--- Material for this task ---
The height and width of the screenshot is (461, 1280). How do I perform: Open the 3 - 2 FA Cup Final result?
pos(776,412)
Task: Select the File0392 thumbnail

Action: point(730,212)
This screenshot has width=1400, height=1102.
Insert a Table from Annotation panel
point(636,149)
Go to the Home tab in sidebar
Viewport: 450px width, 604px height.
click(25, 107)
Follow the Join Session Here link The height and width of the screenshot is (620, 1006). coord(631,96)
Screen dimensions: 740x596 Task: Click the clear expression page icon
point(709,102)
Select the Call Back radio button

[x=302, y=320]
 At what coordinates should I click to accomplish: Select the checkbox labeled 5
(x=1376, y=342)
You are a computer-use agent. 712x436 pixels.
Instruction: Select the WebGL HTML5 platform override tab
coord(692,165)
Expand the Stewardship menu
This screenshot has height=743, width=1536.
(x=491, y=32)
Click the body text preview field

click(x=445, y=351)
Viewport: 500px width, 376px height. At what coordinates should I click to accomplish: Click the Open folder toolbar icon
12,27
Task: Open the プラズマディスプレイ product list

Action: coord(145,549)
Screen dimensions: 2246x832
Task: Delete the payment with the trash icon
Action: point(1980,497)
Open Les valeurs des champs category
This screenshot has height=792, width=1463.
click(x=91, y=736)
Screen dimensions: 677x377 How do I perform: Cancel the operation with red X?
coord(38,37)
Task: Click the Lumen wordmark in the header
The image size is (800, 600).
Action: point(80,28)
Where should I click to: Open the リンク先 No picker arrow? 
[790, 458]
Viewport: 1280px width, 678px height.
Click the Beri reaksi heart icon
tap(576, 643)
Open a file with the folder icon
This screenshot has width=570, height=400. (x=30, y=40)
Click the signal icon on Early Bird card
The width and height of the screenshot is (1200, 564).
---
**Work item:**
Write each line above out exactly.

**Solution:**
The height and width of the screenshot is (461, 1280). How do I perform: Open the 3 - 2 FA Cup Final result?
pos(776,412)
Task: Select the File0392 thumbnail

Action: point(730,212)
This screenshot has width=1400, height=1102.
Insert a Table from Annotation panel
point(636,149)
Go to the Home tab in sidebar
Viewport: 450px width, 604px height.
click(25, 107)
Follow the Join Session Here link The height and width of the screenshot is (620, 1006). coord(631,96)
Screen dimensions: 740x596 Task: Click the clear expression page icon
point(709,102)
Select the Call Back radio button

[x=302, y=320]
 At what coordinates should I click to accomplish: Select the checkbox labeled 5
(x=1376, y=342)
You are a computer-use agent. 712x436 pixels.
Instruction: Select the WebGL HTML5 platform override tab
coord(692,165)
Expand the Stewardship menu
This screenshot has height=743, width=1536.
(x=491, y=32)
Click the body text preview field

click(x=445, y=351)
Viewport: 500px width, 376px height. At what coordinates should I click to accomplish: Click the Open folder toolbar icon
12,27
Task: Open the プラズマディスプレイ product list

Action: coord(145,549)
Screen dimensions: 2246x832
Task: Delete the payment with the trash icon
Action: point(1980,497)
Open Les valeurs des champs category
This screenshot has height=792, width=1463.
click(x=91, y=736)
Screen dimensions: 677x377 How do I perform: Cancel the operation with red X?
coord(38,37)
Task: Click the Lumen wordmark in the header
The image size is (800, 600).
Action: point(80,28)
Where should I click to: Open the リンク先 No picker arrow? 
[790, 458]
Viewport: 1280px width, 678px height.
Click the Beri reaksi heart icon
tap(576, 643)
Open a file with the folder icon
This screenshot has width=570, height=400. (x=30, y=40)
Click the signal icon on Early Bird card
The width and height of the screenshot is (1200, 564).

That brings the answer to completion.